### WORK TO BE COMPLETED:
Exclude all pictures, and reproduce exactly the lines from the one containing "Open the Bandwidth wifi icon item" through the end of the records, with nothing else added.

(Stored records)
──────────────────────────────

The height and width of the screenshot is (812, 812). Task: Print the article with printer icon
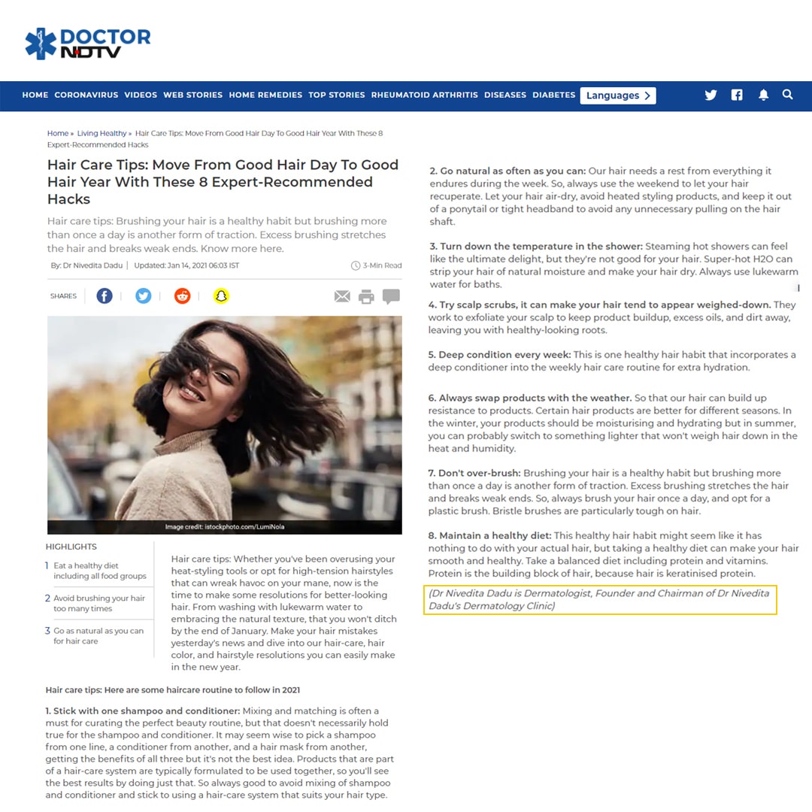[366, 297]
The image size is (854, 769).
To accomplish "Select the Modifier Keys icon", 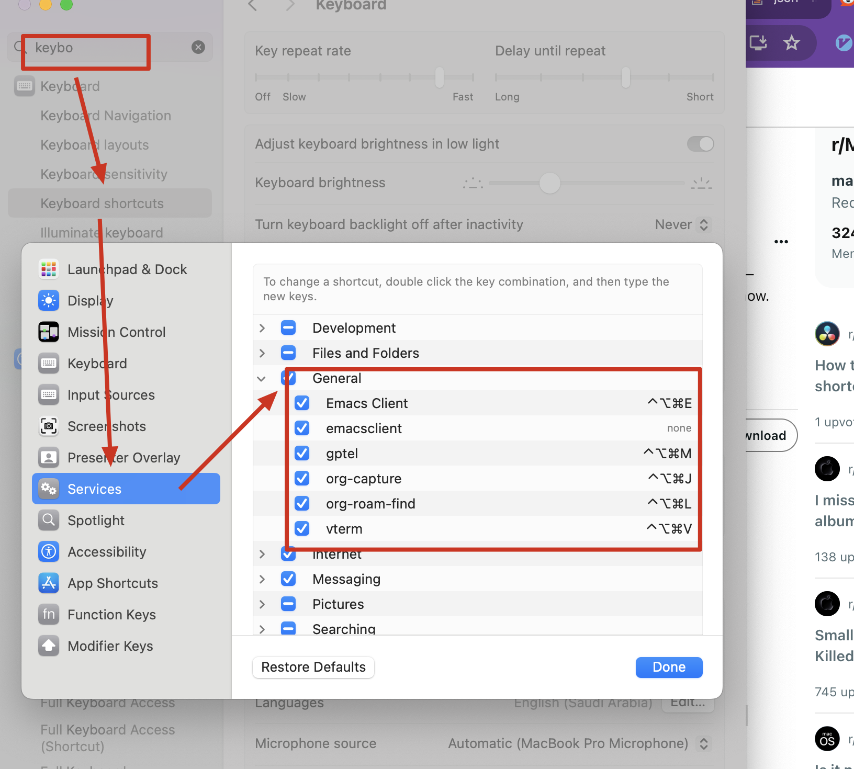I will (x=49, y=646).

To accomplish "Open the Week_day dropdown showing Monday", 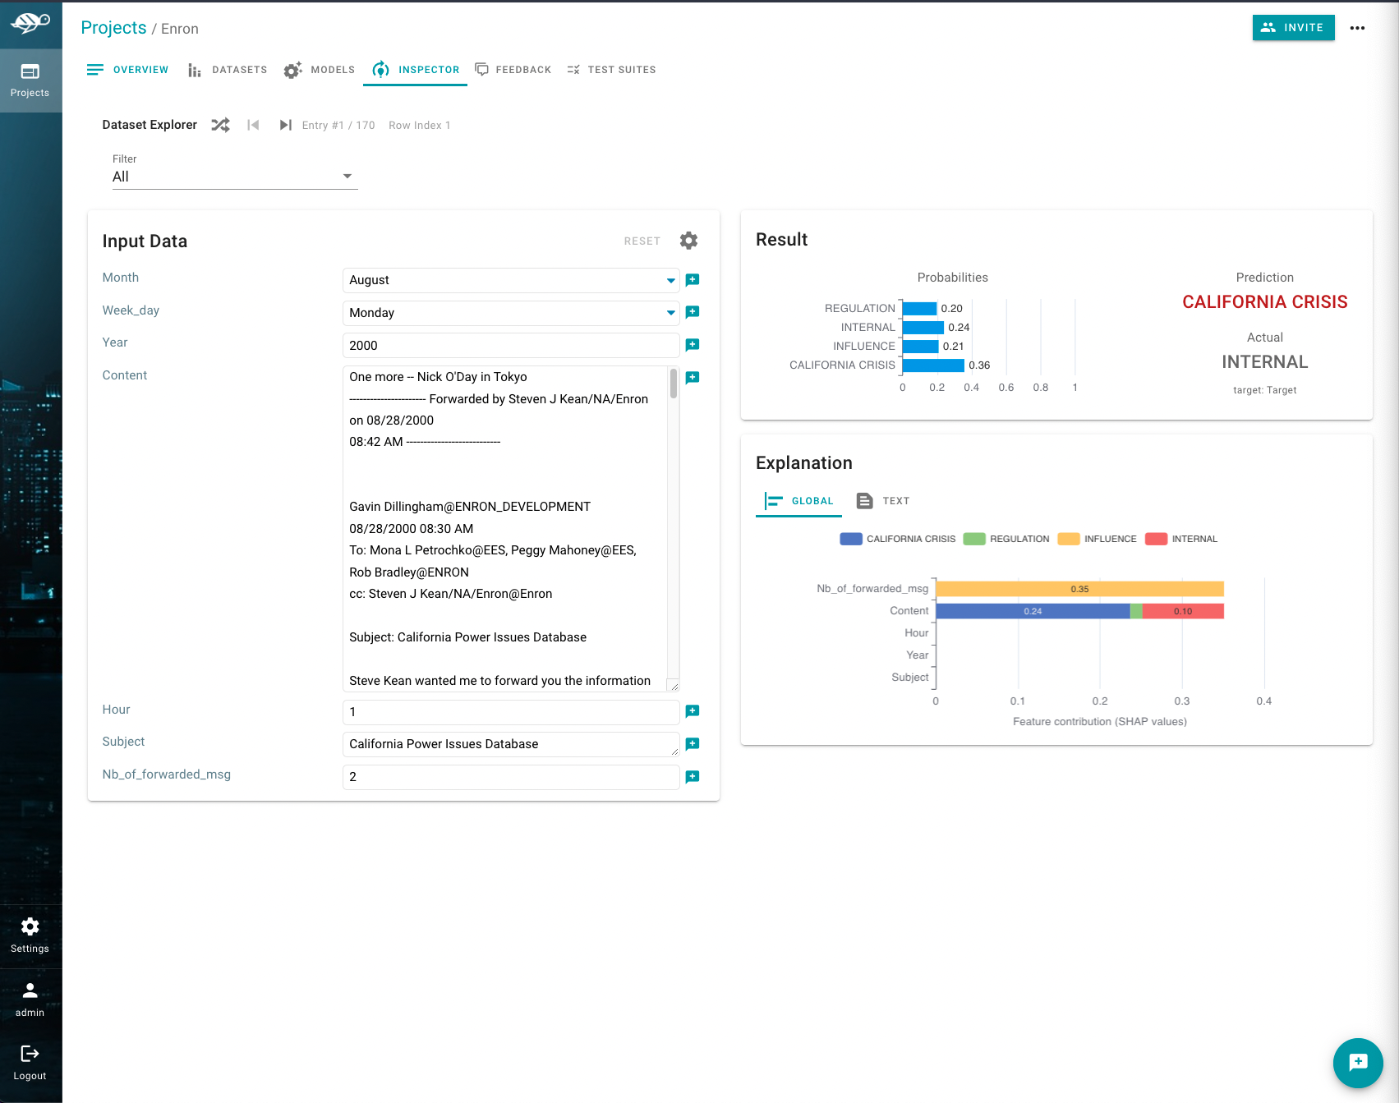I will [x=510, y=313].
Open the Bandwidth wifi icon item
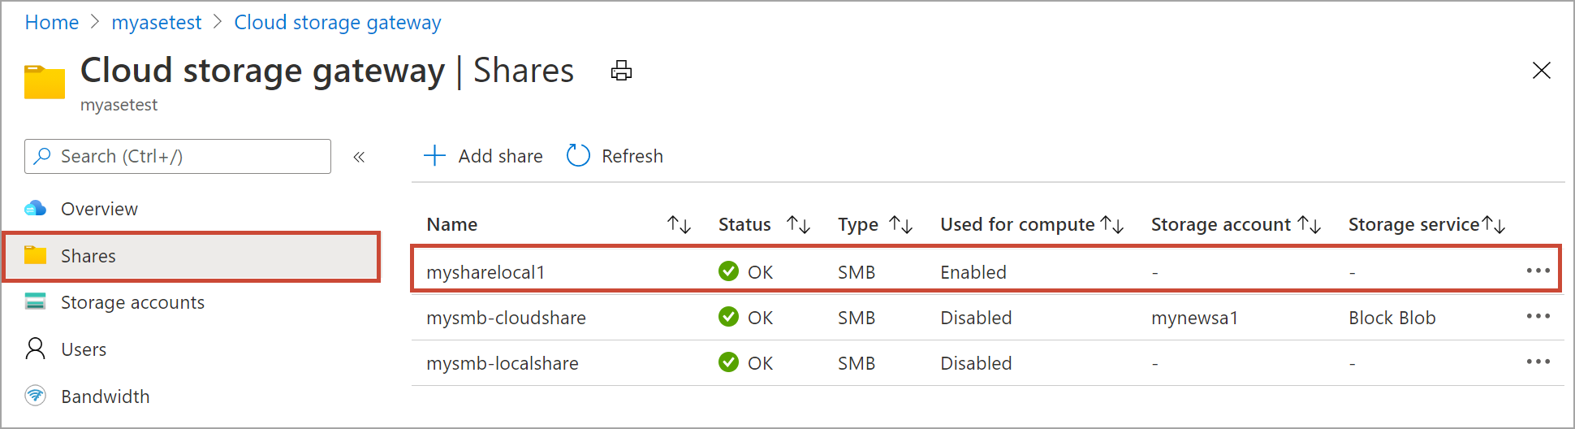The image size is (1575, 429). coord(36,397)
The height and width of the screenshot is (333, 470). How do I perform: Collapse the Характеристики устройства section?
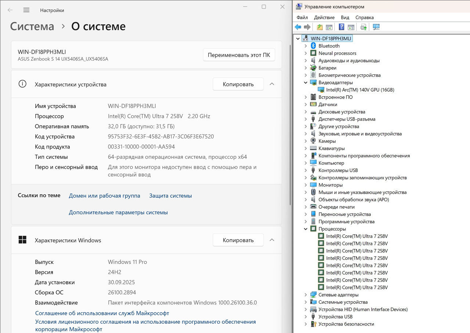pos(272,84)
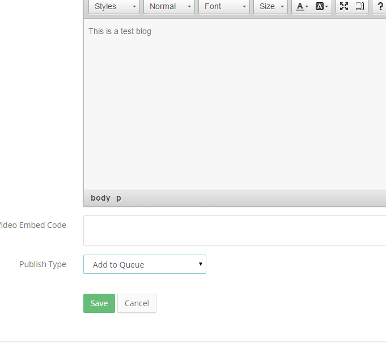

──────────────────────────────

### TASK OUTPUT:
Open the Bandwidth wifi icon item
The image size is (1575, 429). coord(36,397)
The height and width of the screenshot is (333, 470). How do I perform: Collapse the Характеристики устройства section?
pos(272,84)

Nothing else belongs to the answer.